İşin hikayesi biliniyor aslında. Mahkeme safhasına gelmeden önce yaşananlar ve müze yapımı için yıkımını öngören niyetleri defalarca ve farklı boyutlarıyla yazıp çizdik. Merak eden bu dizi içindeki geçmiş yazılarımıza göz atabilir.

Bizi yeniden müze ve taş atölyeleri yazmaya yönlendiren, son günlerde basında çıkan yazı ve haberler. Mimarlar Odası Denizli Şube Başkanı Cüneyt Zeytinci’nin açıklamaları. Zeytinci, bir hafta kadar önce yaptığı basın açıklamasında, İzmir’den 70 mimarlık öğrencisinin gelip burada müze projesi hazırlayacaklar bilgisini verdi. Dokuz Eylül Üniversitesi(DEÜ) Mimarlık Fakültesi öğrencilerini ve öğretim üyelerini davet ettiklerini, önümüzdeki haftalarda Denizli’ye gelip çalışmaya başlayacaklarını ekledi.

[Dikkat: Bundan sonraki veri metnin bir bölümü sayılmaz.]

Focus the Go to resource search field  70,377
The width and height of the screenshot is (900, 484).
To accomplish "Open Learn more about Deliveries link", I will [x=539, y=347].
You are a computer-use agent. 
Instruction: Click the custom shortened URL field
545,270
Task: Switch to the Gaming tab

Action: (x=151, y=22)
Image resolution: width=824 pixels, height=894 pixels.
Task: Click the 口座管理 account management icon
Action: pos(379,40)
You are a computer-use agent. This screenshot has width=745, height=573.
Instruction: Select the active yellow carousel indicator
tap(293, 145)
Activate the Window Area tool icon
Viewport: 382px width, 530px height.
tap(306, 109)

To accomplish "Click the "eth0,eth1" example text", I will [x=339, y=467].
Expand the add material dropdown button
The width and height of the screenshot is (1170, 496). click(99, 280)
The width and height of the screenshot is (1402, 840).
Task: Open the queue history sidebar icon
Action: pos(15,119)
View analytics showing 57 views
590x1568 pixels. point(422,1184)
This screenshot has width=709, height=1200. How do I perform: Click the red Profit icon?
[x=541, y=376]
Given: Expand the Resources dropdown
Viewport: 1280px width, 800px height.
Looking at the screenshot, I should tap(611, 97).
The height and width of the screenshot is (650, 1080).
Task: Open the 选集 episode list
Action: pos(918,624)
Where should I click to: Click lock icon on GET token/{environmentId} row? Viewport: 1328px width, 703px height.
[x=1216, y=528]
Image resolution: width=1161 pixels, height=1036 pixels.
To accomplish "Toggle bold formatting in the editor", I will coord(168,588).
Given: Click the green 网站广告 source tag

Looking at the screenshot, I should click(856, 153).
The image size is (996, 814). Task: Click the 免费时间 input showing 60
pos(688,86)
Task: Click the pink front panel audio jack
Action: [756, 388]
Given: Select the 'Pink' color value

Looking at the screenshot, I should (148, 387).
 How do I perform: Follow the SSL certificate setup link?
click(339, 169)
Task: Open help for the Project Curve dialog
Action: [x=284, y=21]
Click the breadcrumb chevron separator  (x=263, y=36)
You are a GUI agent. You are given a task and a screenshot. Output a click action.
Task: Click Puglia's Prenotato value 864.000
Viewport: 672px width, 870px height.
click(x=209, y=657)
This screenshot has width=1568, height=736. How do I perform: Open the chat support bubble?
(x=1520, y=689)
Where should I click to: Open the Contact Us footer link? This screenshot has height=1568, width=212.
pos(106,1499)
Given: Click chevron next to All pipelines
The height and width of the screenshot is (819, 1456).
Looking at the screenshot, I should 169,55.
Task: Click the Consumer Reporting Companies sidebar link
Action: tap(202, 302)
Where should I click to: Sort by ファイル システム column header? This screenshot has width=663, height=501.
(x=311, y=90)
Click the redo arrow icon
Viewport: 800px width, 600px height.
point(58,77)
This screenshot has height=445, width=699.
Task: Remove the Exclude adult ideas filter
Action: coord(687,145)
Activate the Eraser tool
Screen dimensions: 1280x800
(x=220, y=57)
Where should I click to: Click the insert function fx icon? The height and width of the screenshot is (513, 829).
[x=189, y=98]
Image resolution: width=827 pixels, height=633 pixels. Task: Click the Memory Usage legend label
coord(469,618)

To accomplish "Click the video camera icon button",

Bunun üzerine biz ilgili okul ve öğretim üyelerini aradık. Bu konuda nasıl bir hazırlık içinde olduklarını, yapılacak çalışmanın nasıl bir müze öngörüsü içerdiğini, Denizli Müze projesini mi, yoksa müze projesi konusunda öğrenci projelerini mi çalışacaklarını kendilerine sorduk. Öyle ya, Denizli Müzesi için bir projelendirme apayrı bir ciddiyet içermeliydi. Bakanlığın buna oluru olmalı, nezareti olmalı, ön kabulü olmalıydı. Kısaca ilgili Bakanlık oluru var mıydı? İl Kültür Müdürlüğü’nün konuya vakfiyeti neydi? Destek sağlıyor muydu?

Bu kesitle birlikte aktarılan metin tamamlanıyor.